2. Balon valvuloplasti adalah prosedur pilihan untuk stenosis valvular pada


semua usia.
a. Indikasi pemasangan balon adalah sebagai berikut :
1) Gradien tekanan saat istirahat lebih besar dari 40 mmHg dengan
kondisi pasien dibius di laboratorium kateterisasi.
2) Jika gradien kateterisasi sebesar 30 hingga 39 mmHg, prosedur
balon mungkin masih dapat dilakukan.
3) Adanya gejala klinis pada SP dengan gradien kateterisasi lebih besar
dari 30 mmHg. Gejala yang mungkin timbul adalah angina, sinkop
atau presinkop, dan exertional dyspnea.
4) Pasien dengan displastik katup pulmonal, seperti yang biasa terlihat
pada sindrom Noonan.
b. Hasil: Terapi balon valvuloplasti membawa risiko yang sangat rendah,
tidak menyakitkan, lebih murah dibandingkan operasi, dan
mempersingkat masa mondok di rumah sakit.
1) Hasil yang baik dicapai pada 85% pasien katup stenosis. Re-stenosis
setelah dilatasi balon sangatlah jarang.
2) Regurgitasi paru setelah dilatasi balon sering terjadi pada 10%
hingga 40% pasien.

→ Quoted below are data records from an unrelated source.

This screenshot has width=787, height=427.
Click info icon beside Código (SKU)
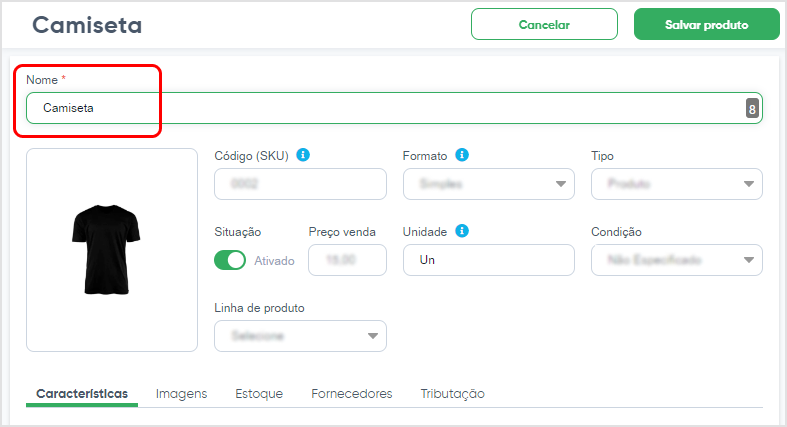tap(303, 155)
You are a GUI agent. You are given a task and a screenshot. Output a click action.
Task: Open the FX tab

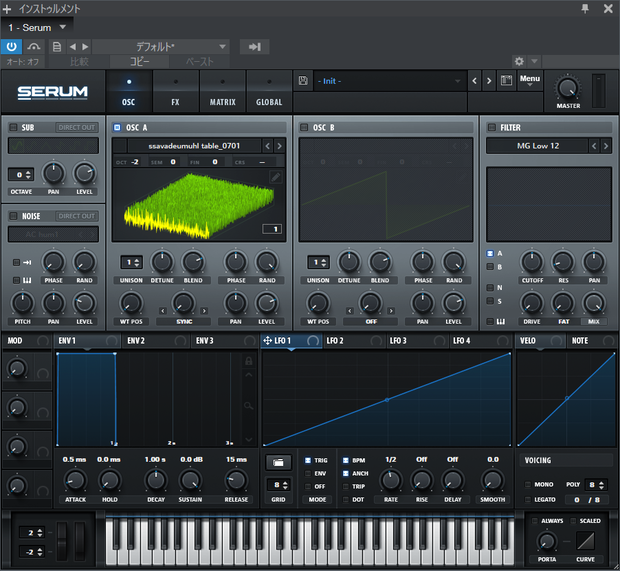click(176, 92)
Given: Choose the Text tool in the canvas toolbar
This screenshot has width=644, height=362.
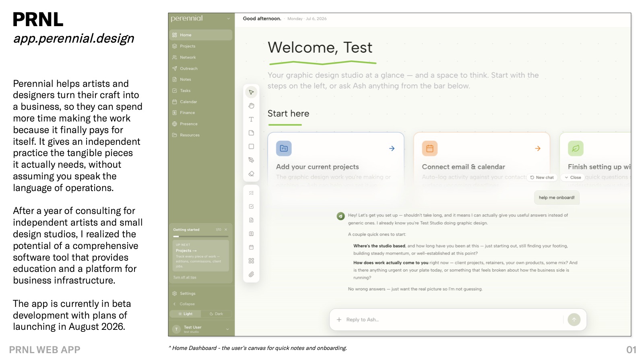Looking at the screenshot, I should click(251, 119).
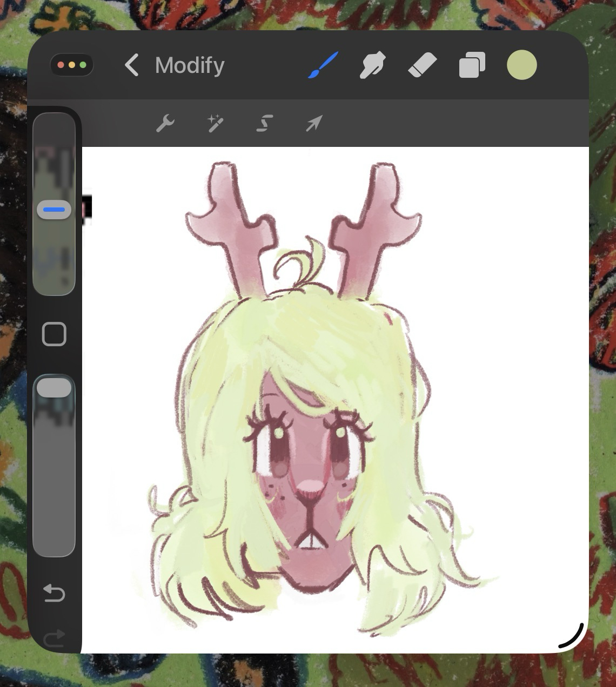Click the window resize handle in the corner

click(x=572, y=636)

Regurgitasi paru biasanya dapat ditoleransi
dengan baik. Oleh karena itu, pemilihan balon lebih kecil dari yang
disarankan sebelumnya (yaitu, 120% –140% dari anulus) mungkin
dapat digunakan.
3) Setelah sembuh dari SP berat (baik dengan balon atau operasi),
hipertrofi infundibulum dinamik dapat menyebabkan gradien
tekanan yang persisten, dengan prevalensi langka dari hasil terapi
yang fatal ("suicidal right ventricle"). Propranolol dapat diberikan
untuk mengurangi obstruksi hiperdinamik infundibular. Pengurangan
gradien ini terjadi secara bertahap selama beberapa minggu.

3. Pembatasan aktifitas tidak dibutuhkan pada pasien SP, kecuali pada SP


derajat berat (gradien Doppler > 70 mmHg).
Operasi
Indikasi dan Waktu
1. Bedah valvotomi harus dibatasi pada pasien dengan lesi yang lebih kompleks
atau pasien yang memiliki kontraindikasi dan gagal pada terapi balon
valvuloplasti.
2. Jenis-jenis penyulit lainnya (misalnya, stenosis infundibular, anomali bundel
otot ventrikel kanan) dengan gradien tekanan yang signifikan memerlukan
operasi secara elektif.
3. Jika balon valvuloplasti tidak berhasil atau tidak tersedia, bayi dengan SP
kritis membutuhkan operasi secara darurat.